March 28, 2010 at 6:22 pm (A Midsummer Night's Dream, Film Adaptations, Shakespeare's Plays) (, , , , )

This time I really mean it! I got into the cutesy title with my last post and then as I started writing about that BBC Television Shakespeare version of A Midsummer Night’s Dream, I realized the title was a bit more enthusiastic than I really felt. But now I mean it! The 2005 BBC’s Shakespeare Retold version of A Midsummer Night’s Dream is definitely boisterous, beautiful, and extremely charming. I loved it!

This is a completely modern, up-to-date version using modern English (with a bit of an accent). I loved everything about it. The story is set in a modern “holiday park”… a beautiful resort with nice cabins in the woods.
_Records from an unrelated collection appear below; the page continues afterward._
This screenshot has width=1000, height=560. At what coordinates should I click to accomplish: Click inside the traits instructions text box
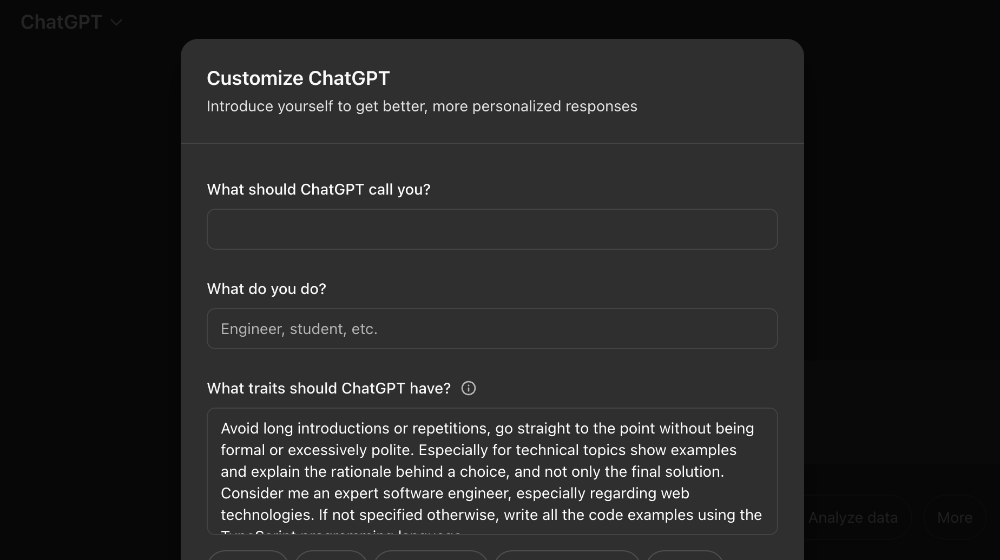coord(492,471)
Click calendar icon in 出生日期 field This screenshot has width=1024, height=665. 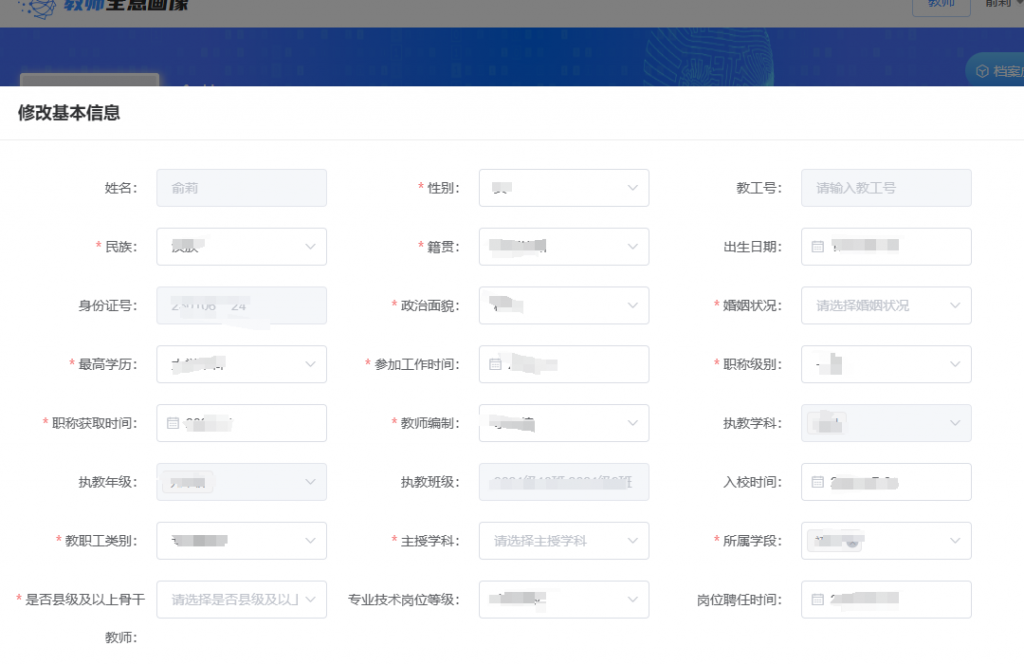click(817, 247)
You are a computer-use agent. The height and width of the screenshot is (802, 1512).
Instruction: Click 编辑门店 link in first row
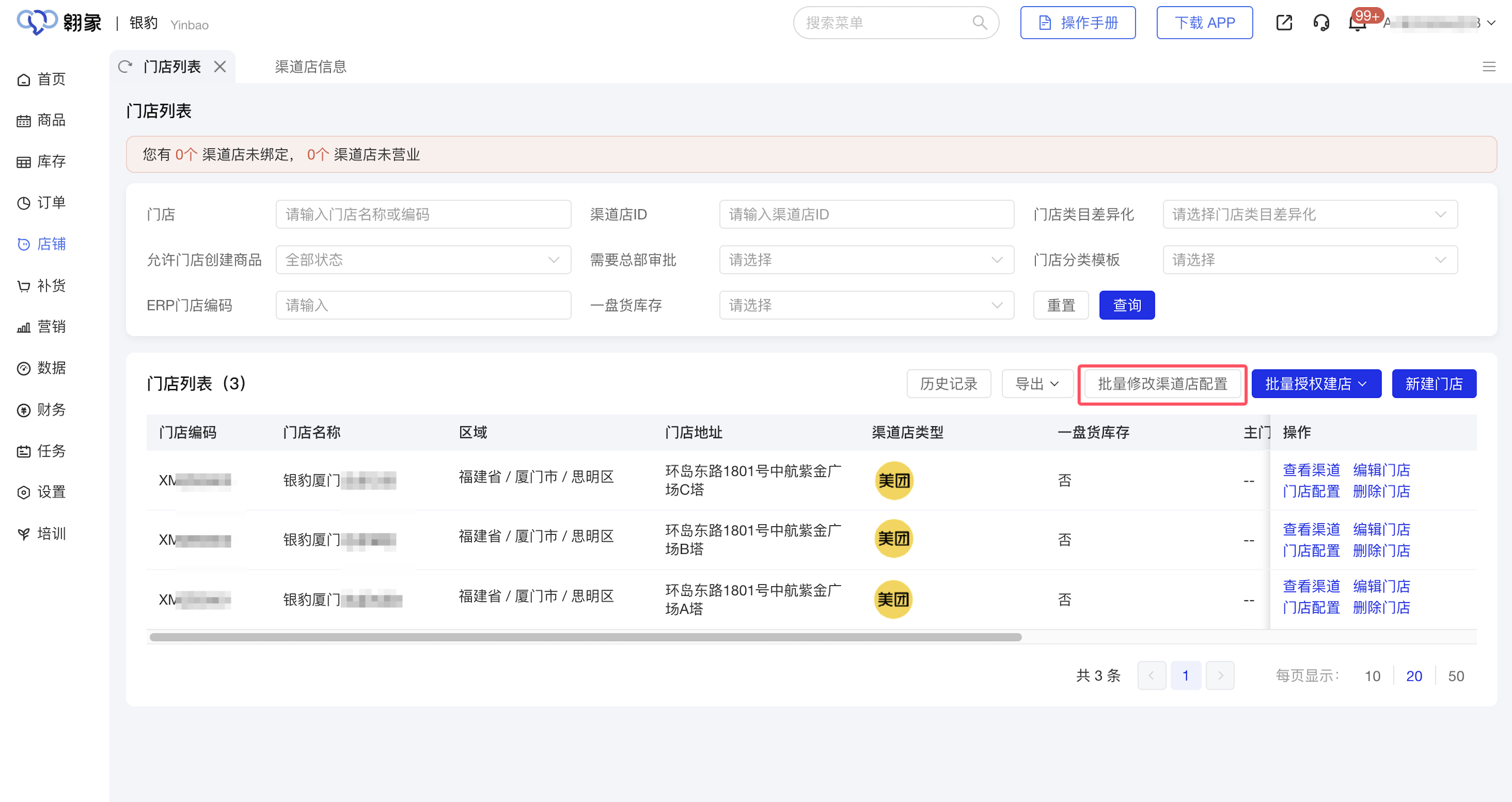click(x=1381, y=470)
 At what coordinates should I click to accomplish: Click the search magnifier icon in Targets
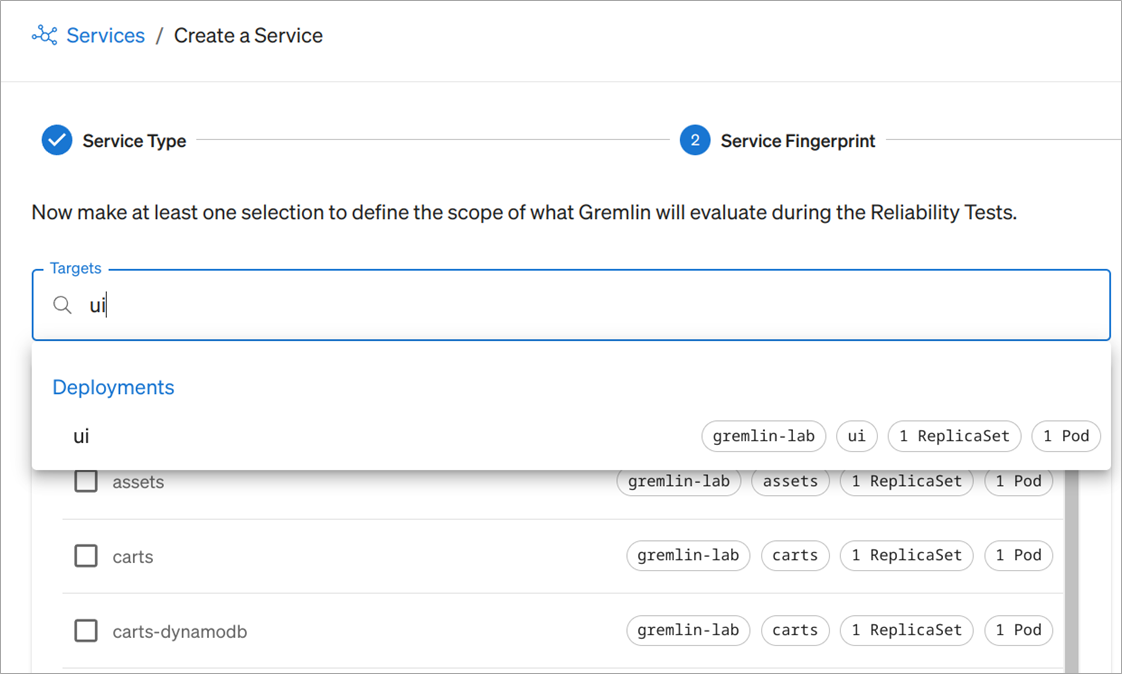pyautogui.click(x=62, y=305)
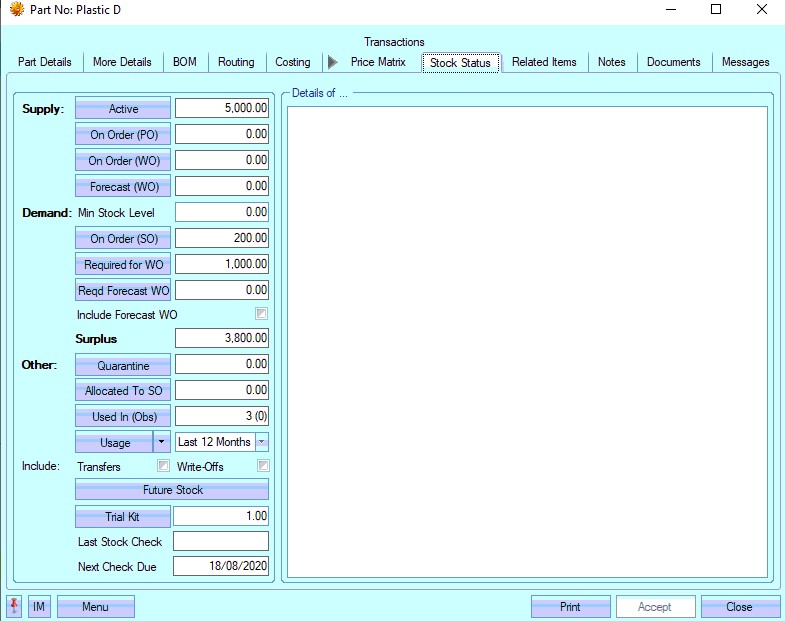The width and height of the screenshot is (785, 621).
Task: Click the red pin icon at bottom left
Action: 14,606
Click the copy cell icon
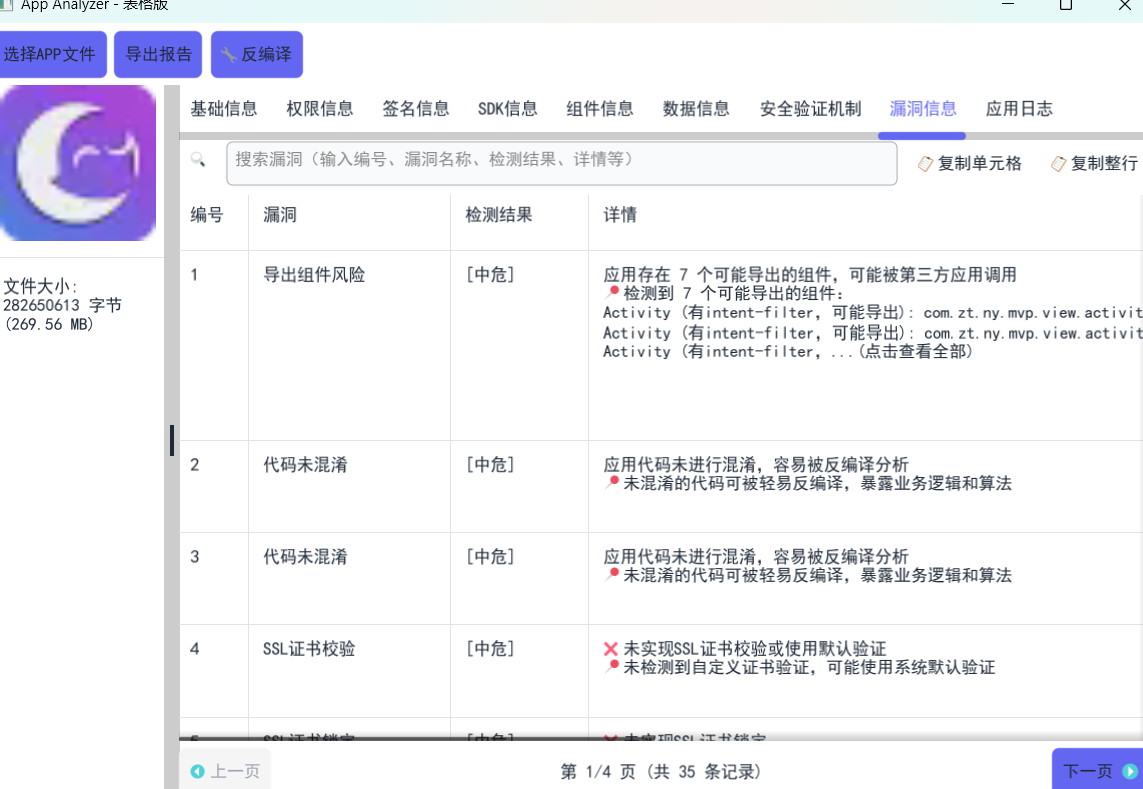 (925, 164)
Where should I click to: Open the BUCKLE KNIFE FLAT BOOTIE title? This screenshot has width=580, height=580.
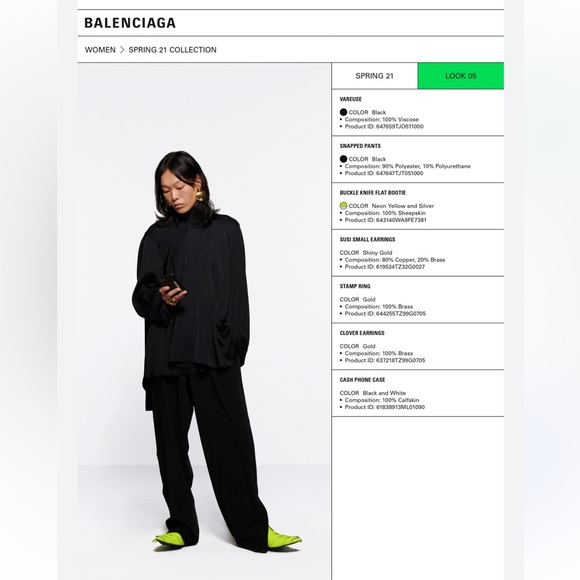pos(373,193)
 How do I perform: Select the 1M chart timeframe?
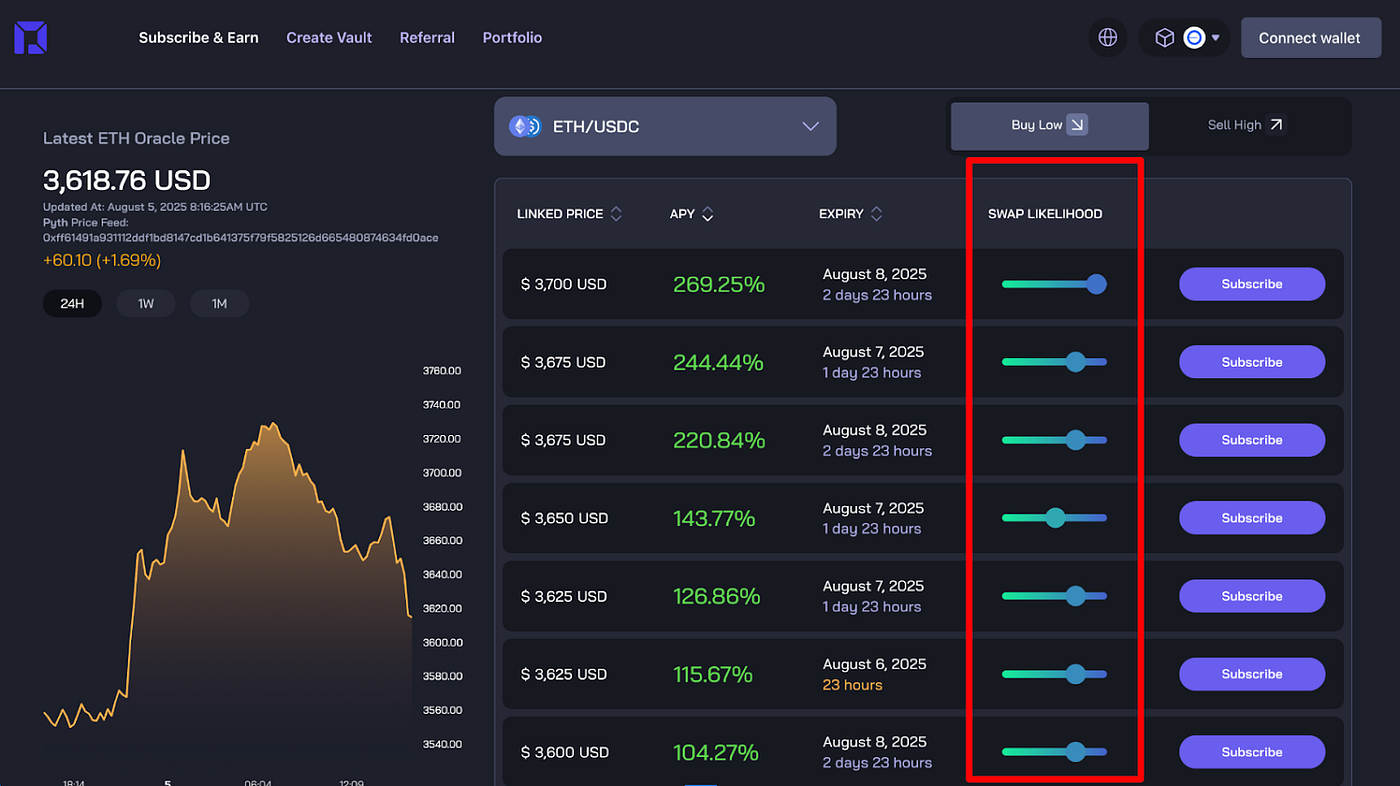[219, 303]
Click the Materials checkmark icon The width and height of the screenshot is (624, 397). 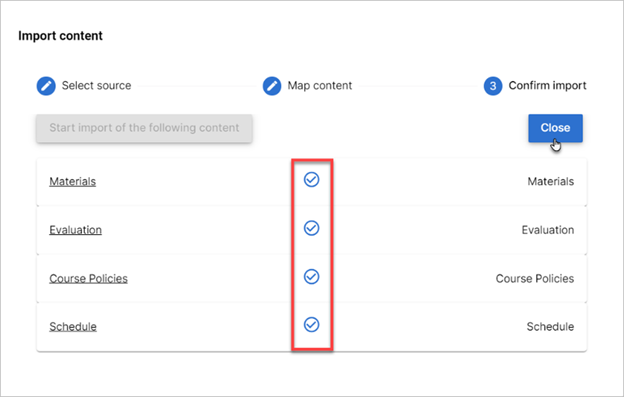click(x=312, y=180)
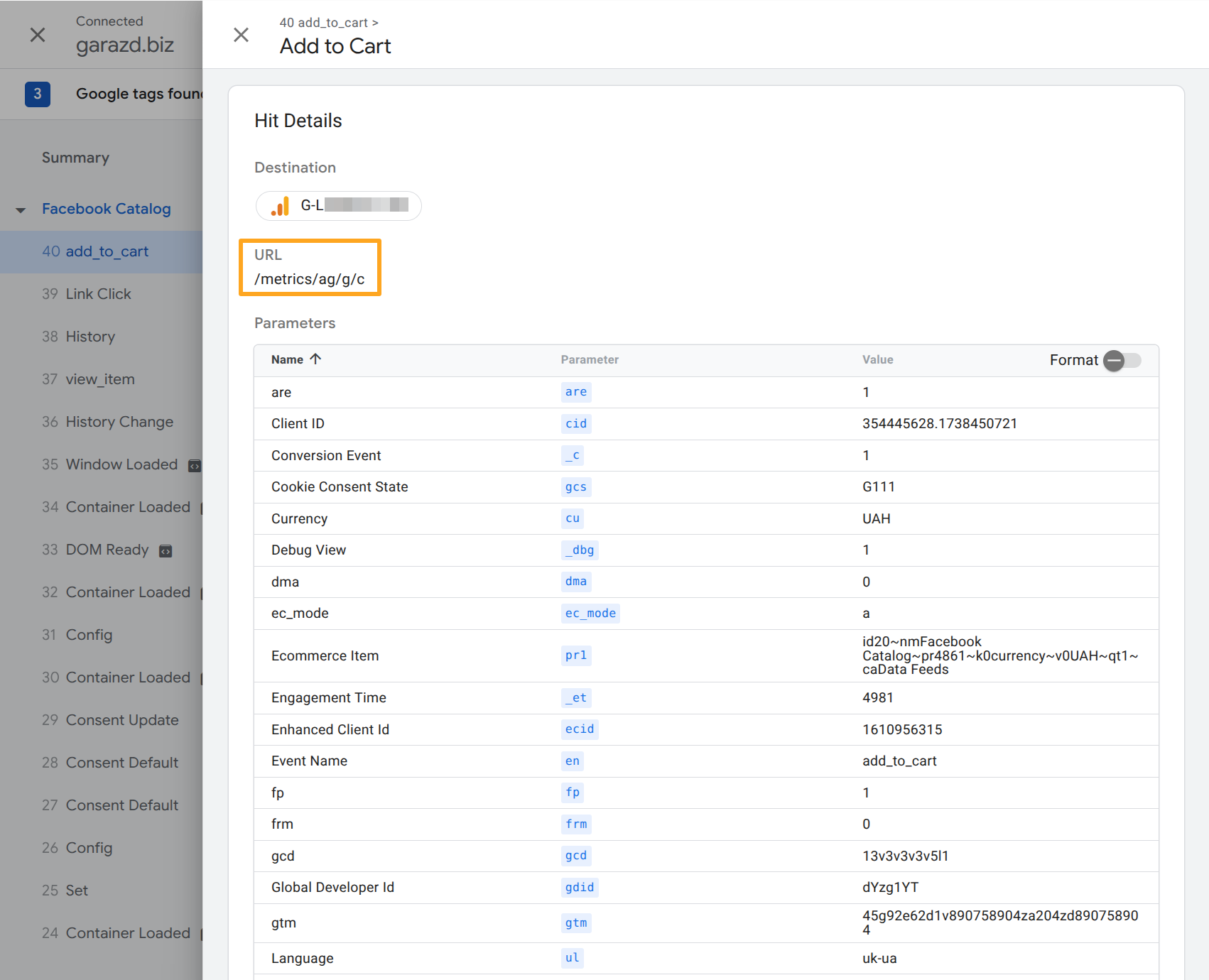Image resolution: width=1209 pixels, height=980 pixels.
Task: Click the Name column sort arrow
Action: [316, 359]
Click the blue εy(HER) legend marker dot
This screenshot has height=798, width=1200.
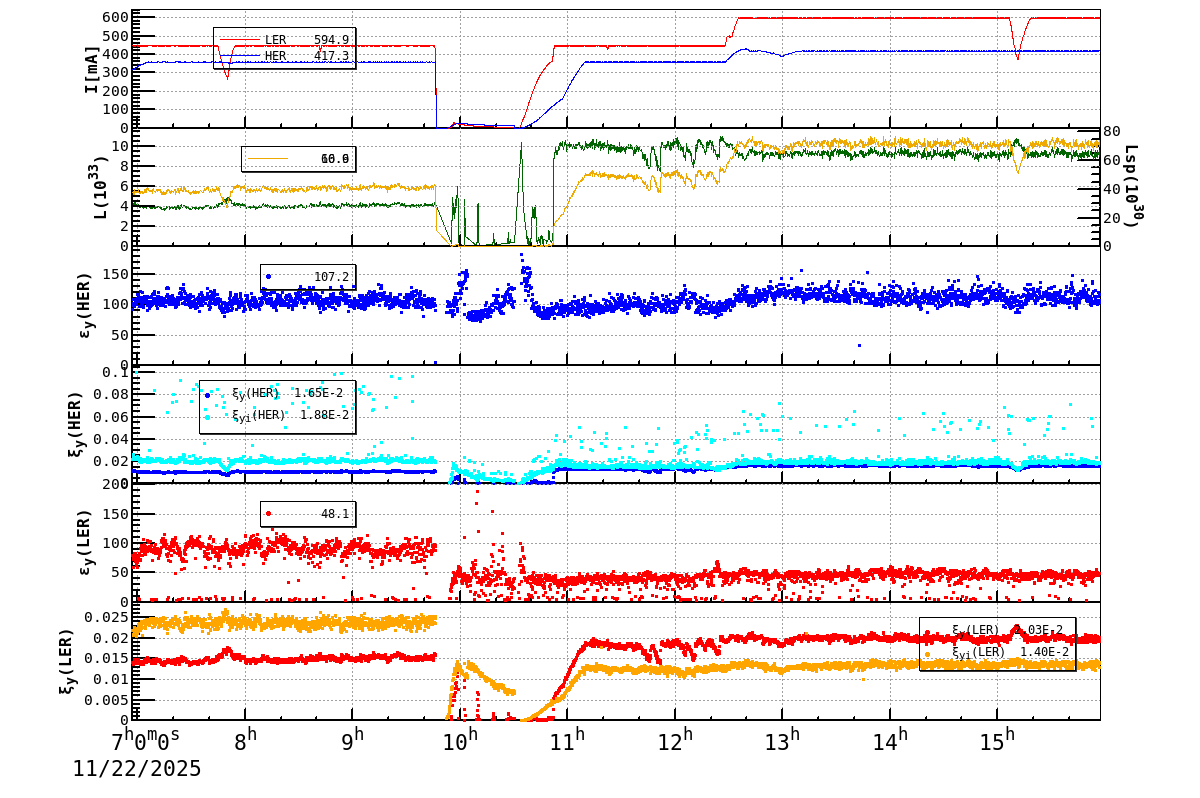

I’d like to vacation there! The actors are all really good. The writing is excellent. The tone is just right. I can’t say enough about this version.

The music is great—modern and right on the money. They play “Strangers in the Night” during all the crazy goings-on in the forest, “Love Potion Number 9” while Puck is applying the love potion. All the music is really good.

I love the fairies. Puck (played by Dean Lennox Kelly) is a scruffy grunge rocker type. He’s very low-key and he breaks the fourth wall all the time, talking directly to the camera to clue us in. It works very well for me. The Oberon/Titania relationship (played by Lennie James and Sharon Small) is good. Oberon’s trick on Titania is well done, and when he sees the result, he seems genuinely remorseful and makes it right. And the scene of Titania’s love nest with Bottom (Johnny Vegas) is really, really funny.

The story follows Shakespeare very closely. The love quadrangle between Hermia, Zander, James Demetrius and Helena is essentially Shakespearean. The main plot difference for me is with the Hippolyta/Theseus characters (Polly and Theo—Hermia’s parents in this version, played by Bill Paterson and Imelda Staunton). I thought their midlife relationship reevaluation was interesting. Also, Theo has conversations with Oberon who appears to him periodically to give him love advice, and apparently has done so in the past. I liked this addition to the story. And Oberon’s final advice to Theo seems a good antidote to the love-craziness going on all around in the woods: “Just enjoy what you’ve got, Theo. Just enjoy what you’ve got.”

This one’s a winner. It would be an excellent and very accessible intro to the story for high schoolers. It’s available on Netflix, both streaming and on DVD. Get it!